--- Prompt A ---
Answer these questions about the passage on the social model of family.
(i) Which three fundamental domains does the framework address?
(ii) What is the first step with which development begins?
(iii) How does the central claim describe the child in relation to the family?
--- Prompt B ---
Write the next part of the passage on the social model of family, picking up after its final sentence.

The Social Model of Family and It's Disorders

Apr 21, 2026

 

Child development does not occur in isolation. It unfolds within a system—a living, dynamic, relational system that we call the family.

And if we want to properly understand developmental challenges—especially in children with developmental difficulties in learning, relating, and playing—we must shift our perspective.

We must move from seeing the child as an isolated behavior…
to seeing the child in the family, the primary ecology for learning and development.

This is the foundation of what we call The Social Model of Family.

 

A Social Developmental Pragmatic Framework 

The social model of family is pragmatic, conceptually systematic framework that addresses three fundamental domains:

  • Body organization
  • Social interaction
  • Communication

These are not separate systems. They are integrated. From a behavioral perspective, they represent the interaction between:

  • Sensory input
  • Motor output
  • Reinforcement contingencies

They reflect the transformation from embodied action into representation of reality. This is what makes the model social. Because development is not simply stimulus-response-reinforcement training, but meaningful learning of how the child represents, integrates, communicates, and participates in the social model of family.  

These representations emerge through familial interactions (top-down and bottom-up care systems), social-psychological development (5-core character structures) and bio-behavior learning (enabling and selecting behavior patterns).

And here is the central claim:

The child is a microcosm within the macrocosm of the family.

Which means:

  • The patterns of the child reflect the patterns of the family
  • And the family is the primary institution through which development is shaped

The Formation of the Social-Brain-Body Relationship

At the heart of the social model of family is the social-brain-body relationship.

This is the integrated system through which the child:

  • Perceives
  • Acts
  • Relates
  • Learns

The social-brain-body relationship for 5-core character structures. It develops progressively.

Early in life, development is largely reactive:

  • Driven by external stimuli
  • Guided by sensory input
  • Dependent on the environment

Over time, this shifts.

The child begins to:

  • Act intentionally
  • Combine experiences
  • Organize behavior according to an inner plan

This developmental arc is not random—it follows identifiable stages.

Step 1: Orienting — The Beginning of Meaning

Development begins with orienting. A sound. A movement. A face. An object.

Something becomes salient—and the child turns toward it.

This act of orienting is foundational. Because when a child orients toward something:

  • That stimulus becomes more meaningful
  • It enters the field of attention
  • It becomes available for learning

Without orienting, nothing else can happen.

Step 2: Engagement — Entering the Relationship

Once the child orients, the next step is engagement. This is where the child moves beyond noticing…
and begins to participate.

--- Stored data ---

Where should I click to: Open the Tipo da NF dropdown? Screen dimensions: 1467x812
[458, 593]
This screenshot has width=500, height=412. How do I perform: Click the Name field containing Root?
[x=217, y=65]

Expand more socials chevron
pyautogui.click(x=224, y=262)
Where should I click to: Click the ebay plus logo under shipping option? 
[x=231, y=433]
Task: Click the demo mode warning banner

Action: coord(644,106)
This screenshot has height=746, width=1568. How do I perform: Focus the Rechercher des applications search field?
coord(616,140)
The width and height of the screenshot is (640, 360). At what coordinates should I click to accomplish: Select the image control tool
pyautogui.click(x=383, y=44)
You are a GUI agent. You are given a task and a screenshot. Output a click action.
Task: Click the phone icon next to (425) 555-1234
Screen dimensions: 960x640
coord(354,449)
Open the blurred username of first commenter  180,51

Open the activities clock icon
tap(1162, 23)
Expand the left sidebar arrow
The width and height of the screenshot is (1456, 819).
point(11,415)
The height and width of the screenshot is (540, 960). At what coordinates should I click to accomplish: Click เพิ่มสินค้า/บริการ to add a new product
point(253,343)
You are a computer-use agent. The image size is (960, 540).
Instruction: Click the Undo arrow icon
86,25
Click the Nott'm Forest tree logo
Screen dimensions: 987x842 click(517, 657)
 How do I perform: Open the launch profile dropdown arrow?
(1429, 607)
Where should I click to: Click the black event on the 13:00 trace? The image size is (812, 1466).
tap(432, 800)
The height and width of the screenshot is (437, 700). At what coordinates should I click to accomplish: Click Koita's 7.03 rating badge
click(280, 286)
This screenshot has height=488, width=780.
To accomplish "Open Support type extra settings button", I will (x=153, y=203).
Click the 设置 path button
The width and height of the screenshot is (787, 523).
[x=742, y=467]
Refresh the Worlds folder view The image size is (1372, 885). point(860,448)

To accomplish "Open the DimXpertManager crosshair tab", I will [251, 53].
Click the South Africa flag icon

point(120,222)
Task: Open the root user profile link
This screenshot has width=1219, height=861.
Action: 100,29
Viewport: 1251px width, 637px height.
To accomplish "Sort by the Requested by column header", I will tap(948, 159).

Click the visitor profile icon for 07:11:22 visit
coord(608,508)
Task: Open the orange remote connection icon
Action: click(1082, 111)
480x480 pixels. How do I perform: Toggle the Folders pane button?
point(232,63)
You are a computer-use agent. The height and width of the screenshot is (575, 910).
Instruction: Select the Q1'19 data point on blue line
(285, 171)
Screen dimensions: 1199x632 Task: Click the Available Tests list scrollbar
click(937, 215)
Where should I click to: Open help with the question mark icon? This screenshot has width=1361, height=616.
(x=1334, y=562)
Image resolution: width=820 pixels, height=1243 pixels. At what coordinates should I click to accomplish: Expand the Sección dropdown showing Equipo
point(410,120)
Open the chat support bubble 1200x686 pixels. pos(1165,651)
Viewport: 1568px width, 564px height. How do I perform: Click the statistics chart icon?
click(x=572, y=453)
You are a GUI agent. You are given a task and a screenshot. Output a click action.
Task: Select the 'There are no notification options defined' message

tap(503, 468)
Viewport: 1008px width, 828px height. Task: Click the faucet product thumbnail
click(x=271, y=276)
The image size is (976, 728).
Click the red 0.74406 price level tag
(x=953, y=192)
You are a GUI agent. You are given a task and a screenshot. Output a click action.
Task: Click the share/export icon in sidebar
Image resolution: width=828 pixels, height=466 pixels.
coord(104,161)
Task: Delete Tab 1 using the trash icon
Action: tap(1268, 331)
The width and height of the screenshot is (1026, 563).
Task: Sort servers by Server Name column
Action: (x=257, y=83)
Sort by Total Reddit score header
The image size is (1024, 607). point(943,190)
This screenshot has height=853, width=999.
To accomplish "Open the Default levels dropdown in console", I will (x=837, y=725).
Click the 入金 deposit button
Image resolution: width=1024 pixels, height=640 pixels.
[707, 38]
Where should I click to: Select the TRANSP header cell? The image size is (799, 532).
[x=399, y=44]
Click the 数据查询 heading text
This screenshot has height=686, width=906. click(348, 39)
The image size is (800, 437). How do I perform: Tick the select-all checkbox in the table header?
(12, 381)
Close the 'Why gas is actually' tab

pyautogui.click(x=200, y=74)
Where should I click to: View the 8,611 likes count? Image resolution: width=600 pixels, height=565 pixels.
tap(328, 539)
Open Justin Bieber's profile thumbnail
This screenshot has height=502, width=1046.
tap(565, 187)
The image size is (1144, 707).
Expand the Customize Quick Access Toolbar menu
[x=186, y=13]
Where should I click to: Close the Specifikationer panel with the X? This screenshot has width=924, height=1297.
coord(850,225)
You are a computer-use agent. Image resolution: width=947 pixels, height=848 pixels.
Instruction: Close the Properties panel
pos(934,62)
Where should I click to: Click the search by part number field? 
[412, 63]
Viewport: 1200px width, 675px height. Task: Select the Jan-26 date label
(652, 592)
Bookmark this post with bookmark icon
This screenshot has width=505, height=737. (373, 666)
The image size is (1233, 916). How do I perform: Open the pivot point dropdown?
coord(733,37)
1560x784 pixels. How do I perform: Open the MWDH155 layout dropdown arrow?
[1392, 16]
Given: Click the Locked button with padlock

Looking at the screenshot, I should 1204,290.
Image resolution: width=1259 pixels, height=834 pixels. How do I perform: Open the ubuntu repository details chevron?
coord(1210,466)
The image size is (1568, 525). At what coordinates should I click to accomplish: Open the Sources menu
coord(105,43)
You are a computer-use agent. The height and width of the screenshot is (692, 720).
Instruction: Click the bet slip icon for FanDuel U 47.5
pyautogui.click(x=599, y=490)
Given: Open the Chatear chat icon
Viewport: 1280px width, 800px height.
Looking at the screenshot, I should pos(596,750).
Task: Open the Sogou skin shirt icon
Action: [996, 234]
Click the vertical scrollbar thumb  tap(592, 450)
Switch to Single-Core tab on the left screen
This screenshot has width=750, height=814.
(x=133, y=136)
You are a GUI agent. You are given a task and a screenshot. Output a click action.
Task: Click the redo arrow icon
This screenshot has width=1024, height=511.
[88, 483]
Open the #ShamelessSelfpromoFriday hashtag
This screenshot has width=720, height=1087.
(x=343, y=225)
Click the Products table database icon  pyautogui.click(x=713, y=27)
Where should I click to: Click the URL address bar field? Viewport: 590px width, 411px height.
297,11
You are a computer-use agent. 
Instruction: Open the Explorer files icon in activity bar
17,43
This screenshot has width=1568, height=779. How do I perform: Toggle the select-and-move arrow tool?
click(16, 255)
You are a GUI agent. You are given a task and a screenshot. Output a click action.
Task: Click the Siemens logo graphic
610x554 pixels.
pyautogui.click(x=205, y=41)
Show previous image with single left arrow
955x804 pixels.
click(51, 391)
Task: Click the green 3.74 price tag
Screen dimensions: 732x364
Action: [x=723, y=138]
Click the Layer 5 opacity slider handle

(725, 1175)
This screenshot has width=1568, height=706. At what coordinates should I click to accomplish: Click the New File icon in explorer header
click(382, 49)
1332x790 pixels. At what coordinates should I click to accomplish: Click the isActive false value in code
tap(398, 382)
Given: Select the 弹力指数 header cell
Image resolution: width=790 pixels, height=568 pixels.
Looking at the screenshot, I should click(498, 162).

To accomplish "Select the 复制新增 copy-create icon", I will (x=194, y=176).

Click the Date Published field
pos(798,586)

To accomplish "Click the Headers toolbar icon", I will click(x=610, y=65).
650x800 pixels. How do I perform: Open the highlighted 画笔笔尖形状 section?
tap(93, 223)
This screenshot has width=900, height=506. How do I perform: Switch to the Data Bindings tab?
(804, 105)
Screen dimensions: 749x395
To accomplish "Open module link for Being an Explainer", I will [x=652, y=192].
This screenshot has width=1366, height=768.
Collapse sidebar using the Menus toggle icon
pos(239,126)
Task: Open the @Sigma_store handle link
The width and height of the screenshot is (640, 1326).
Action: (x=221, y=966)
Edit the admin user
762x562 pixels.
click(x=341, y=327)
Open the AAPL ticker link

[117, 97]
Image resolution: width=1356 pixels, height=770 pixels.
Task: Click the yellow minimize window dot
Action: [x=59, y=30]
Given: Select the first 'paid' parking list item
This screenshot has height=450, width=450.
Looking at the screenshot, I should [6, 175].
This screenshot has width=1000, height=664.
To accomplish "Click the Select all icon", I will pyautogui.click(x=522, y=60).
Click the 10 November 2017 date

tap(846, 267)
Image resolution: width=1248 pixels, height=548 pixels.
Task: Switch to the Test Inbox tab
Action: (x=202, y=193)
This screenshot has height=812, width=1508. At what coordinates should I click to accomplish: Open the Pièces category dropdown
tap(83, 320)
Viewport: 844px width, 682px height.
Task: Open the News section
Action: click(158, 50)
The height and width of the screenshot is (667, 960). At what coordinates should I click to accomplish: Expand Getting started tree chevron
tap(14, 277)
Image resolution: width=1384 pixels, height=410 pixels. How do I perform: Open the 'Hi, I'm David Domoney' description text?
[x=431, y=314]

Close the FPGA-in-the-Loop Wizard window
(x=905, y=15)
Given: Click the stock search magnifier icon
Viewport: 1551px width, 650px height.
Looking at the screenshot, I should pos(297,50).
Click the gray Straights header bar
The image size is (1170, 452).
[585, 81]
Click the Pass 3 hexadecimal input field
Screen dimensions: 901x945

--- Result A ---
(i) Body organization, social interaction, and communication.
(ii) Orienting.
(iii) As a microcosm within the macrocosm of the family.

--- Result B ---
Engagement involves:

  • Physical involvement
  • Emotional connection
  • Sustained interaction

This is where the character structures begin to organize enabling and selecting behavior patterns. The child is both responding and reacting—they are:

  • Exploring
  • Connecting
  • Selecting
  • Expressing

From a relational behavioral perspective, this is where:

  • Reinforcement begins to shape interaction
  • Social contingencies emerge
  • Meaning begins to form

And without engagement, development remains shallow

Step 3: The Enabling Principle: Expansion Through Embodied Experience

The next layer of development is governed by what we call the enabling principle. The enabling principle states:

When a child engages with a stimulus, they are also being shaped by the background context. This is profound. Because it means learning is not isolated, it is contextual, relational and systematic.

Early in life, this process is:

  • Largely automatic
  • Driven by external stimuli
  • Dependent on bottom-up processes

These bottom-up processes are:

  • Limbic-centered (Emotionally driven)
  • Sensory-based

They generate:

  • Variation
  • Exploration
  • New combinations of behavior patterns

This is the raw material of development.

Step 4: The Selecting Principle: Organization Through Selection

As development progresses, a new capacity emerges:

Selection.

The selecting principle can only arise when the child has developed sufficient:

  • Body awareness
  • Intentional enabling control
  • The ability to choose enabling or selecting patterns

Now the child is no longer just reacting.

They can:

  • Direct their behavior
  • Combine behavior patterns deliberately
  • Solve problems intentionally

This is the beginning of Goal-directed behavior, Executive functioning and rule-governed responding.  From a cognitive perspective, this is Top-down processing as Cortical integration.

This is critical because the child can now choose between enabling and selecting patterns. They can generate new behavior or refine existing behaviors.

Disorders in the Social-Brain-Body Relationship

When the social-brain-body relationship develops properly, we see attention, engagement, flexibility and meaningful interaction, but when it is disrupted, we see identifiable patterns of disorder.

Closed Social-Brain-Body Relationship

In this pattern, the child becomes:

  • Fixated on limited systems
  • Unable to scan the environment
  • Resistant to new input

They are closed.

These children often:

  • Do not allow others into their interaction
  • Remain isolated within repetitive systems

Social-Brain-Body Forming Disorder

In this pattern, the child:

  • Orients toward stimuli
  • But fails to engage meaningfully

They see—but cannot connect.

This often stems from:

  • Poor sensory-motor coordination
  • Weak motor planning and sequencing
  • Limited integration

From a behavioral lens:

  • Chains of behavior fail to form

From a developmental lens:

  • The child cannot build multi-step relational systems

They cannot integrate:

  • Body
  • Object
  • Meaning

Into a coherent whole.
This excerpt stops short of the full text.